Caffe cifar100 实例

"【Caffe-windows】 cifar100实例过程记录"

Posted by Canary on April 17, 2018

前言

在过完cifar-10的例程之后,现在对cifar-100的数据集进行训练,但是这一次不下载数据集的二进制版本,打算试用下caffe-python接口。现对此在 Windows Caffe 下的操作做简要记录!

cifar-100数据集获取

cifar-10数据集和cifar-100数据集的官方网址都是:https://www.cs.toronto.edu/~kriz/cifar.html

这个数据集就像CIFAR-10,除了它有100个类,每个类包含600个图像。,每类各有500个训练图像和100个测试图像。CIFAR-100中的100个类被分成20个超类。每个图像都带有一个“精细”标签(它所属的类)和一个“粗糙”标签(它所属的超类),比如超类“鱼”里边又细分为“水族馆的鱼,比目鱼,射线,鲨鱼,鳟鱼” 等小类。

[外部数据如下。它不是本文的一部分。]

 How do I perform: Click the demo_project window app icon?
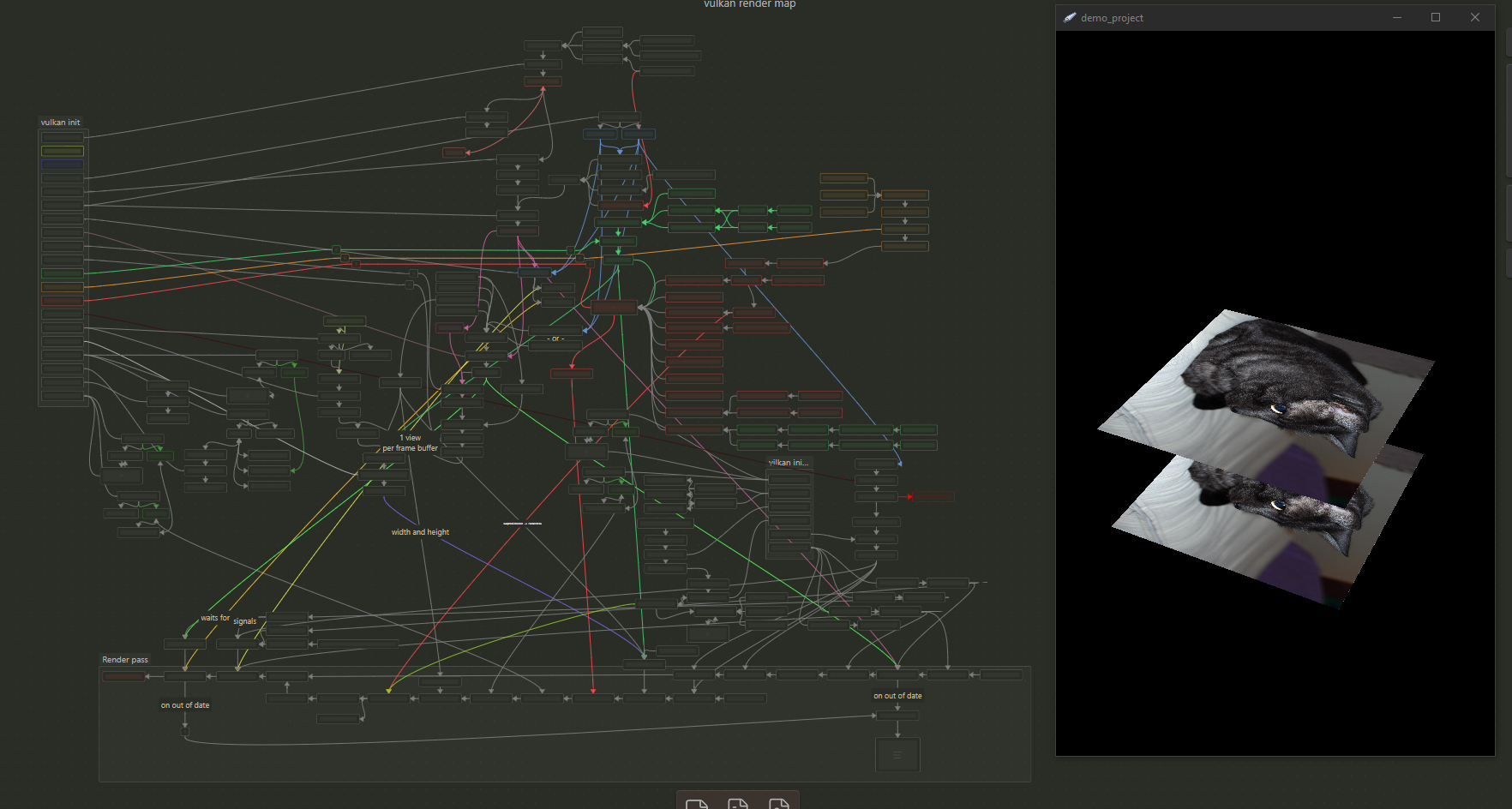tap(1070, 17)
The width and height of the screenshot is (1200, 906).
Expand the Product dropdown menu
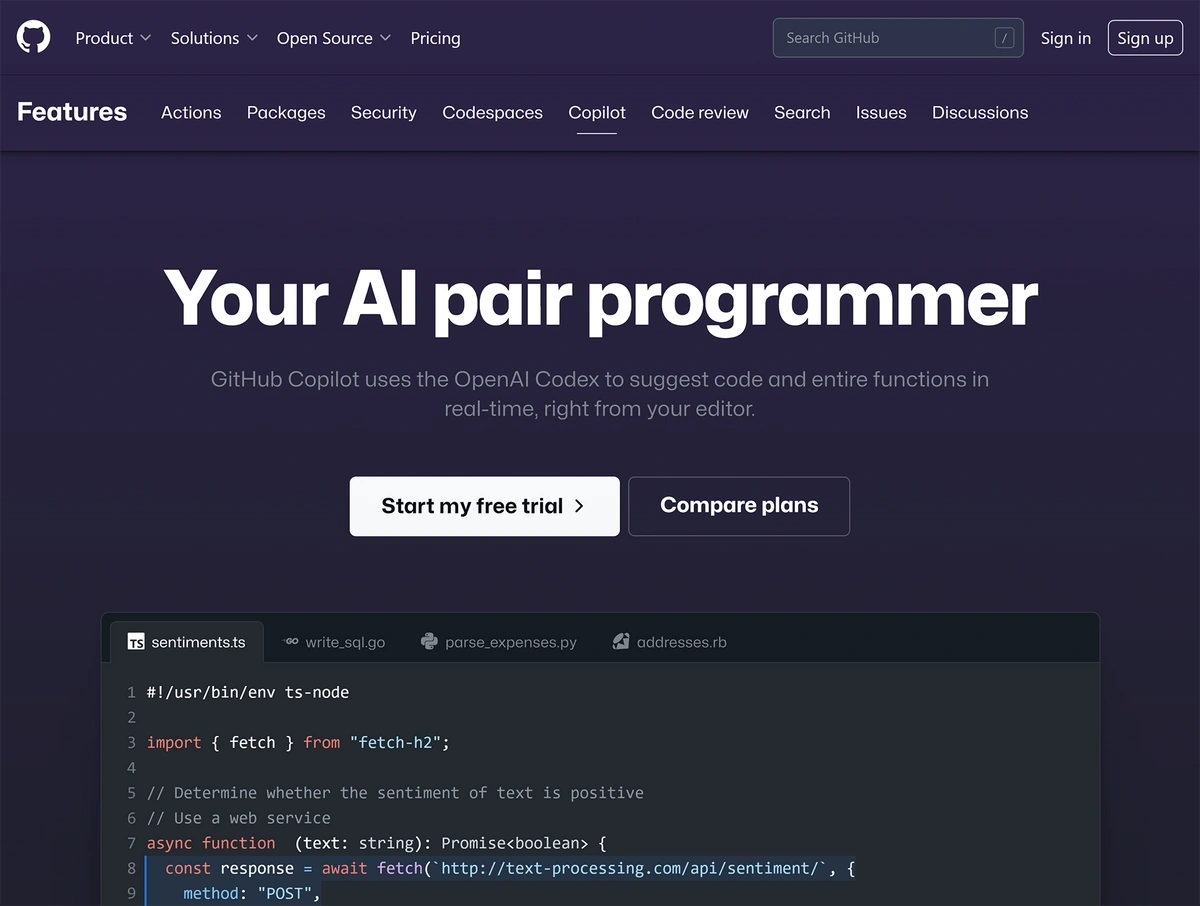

cifar-100有三种版本,我下载的是第三个 CIFAR-100 python version

CIFAR-100 python version    161 MB  eb9058c3a382ffc7106e4002c42a8d85
CIFAR-100 Matlab version    175 MB  6a4bfa1dcd5c9453dda6bb54194911f4
CIFAR-100 binary version (suitable for C programs)  161 MB  03b5dce01913d631647c71ecec9e9cb8

将下载好的压缩包压缩到路径 D:\GitHub Repository\caffe\data\cifar100

在官网上注明了以下一小段代码:

def unpickle(file):
    import cPickle
    fo = open(file, 'rb')
    dict = cPickle.load(fo)
    fo.close()
    return dict

通过以上代码可以将其转换成一个dict对象,test和train的dict中包含以下元素:

  • data:一个n*3072的numpy数组,每一行都是(32,32,3)的RGB图像,n代表图像个数。

  • coarse_labels:一个范围在0-19的包含n个元素的列表,对应图像的大类别。

  • fine_labels:一个范围在0-99的包含n个元素的列表,对应图像的小类别。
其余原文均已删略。